* _Task directions_: Can you set out the records as a numbered list, starting at the line that contains "You are a computer-use" and ending at the line that contains "pos(67,197)", with blank lines dropped and the pictures left out?

* _Listed records_:
───

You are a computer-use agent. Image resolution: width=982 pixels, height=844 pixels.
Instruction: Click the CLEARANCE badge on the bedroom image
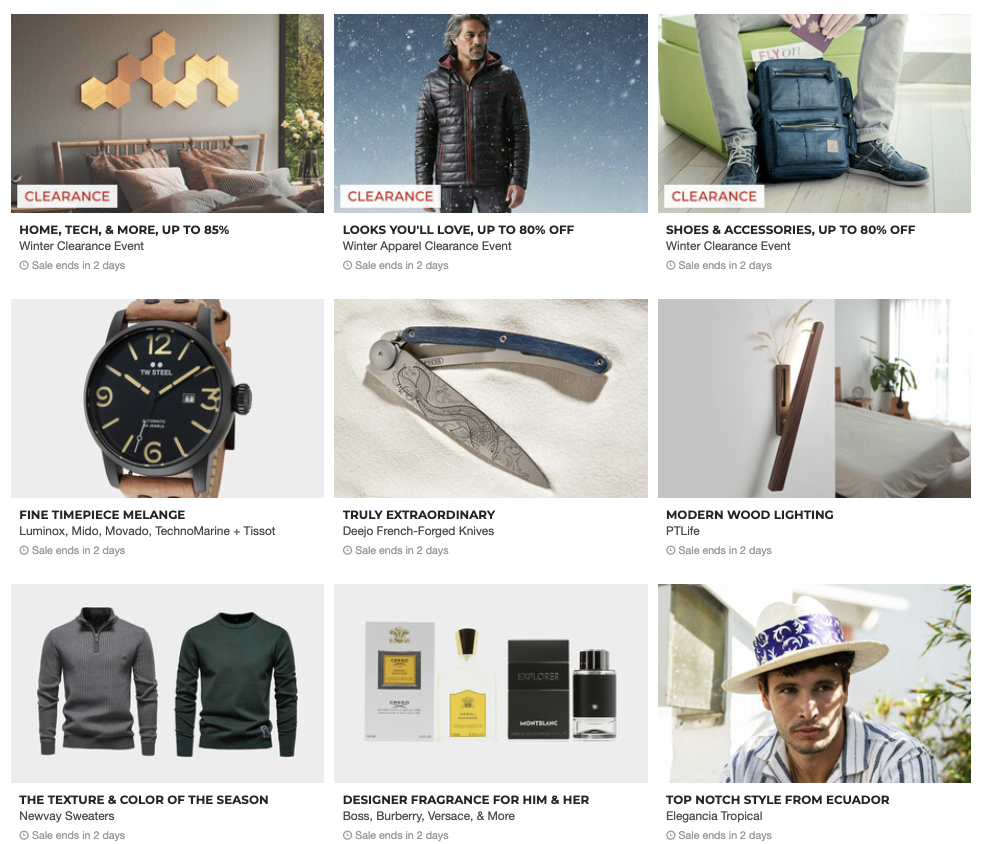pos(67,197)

───

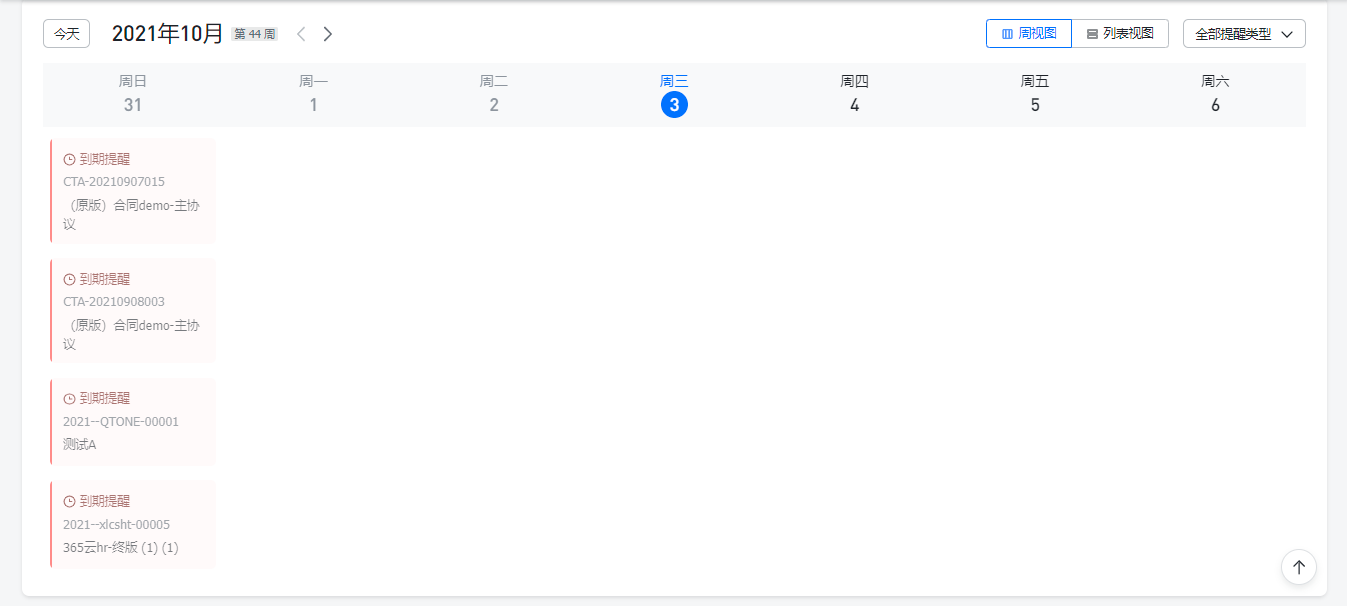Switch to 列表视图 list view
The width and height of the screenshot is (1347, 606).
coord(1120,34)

───

* _Result of this exercise_:
1. You are a computer-use agent. Image resolution: width=982 pixels, height=844 pixels.
2. Instruction: Click the CLEARANCE badge on the bedroom image
3. pos(67,197)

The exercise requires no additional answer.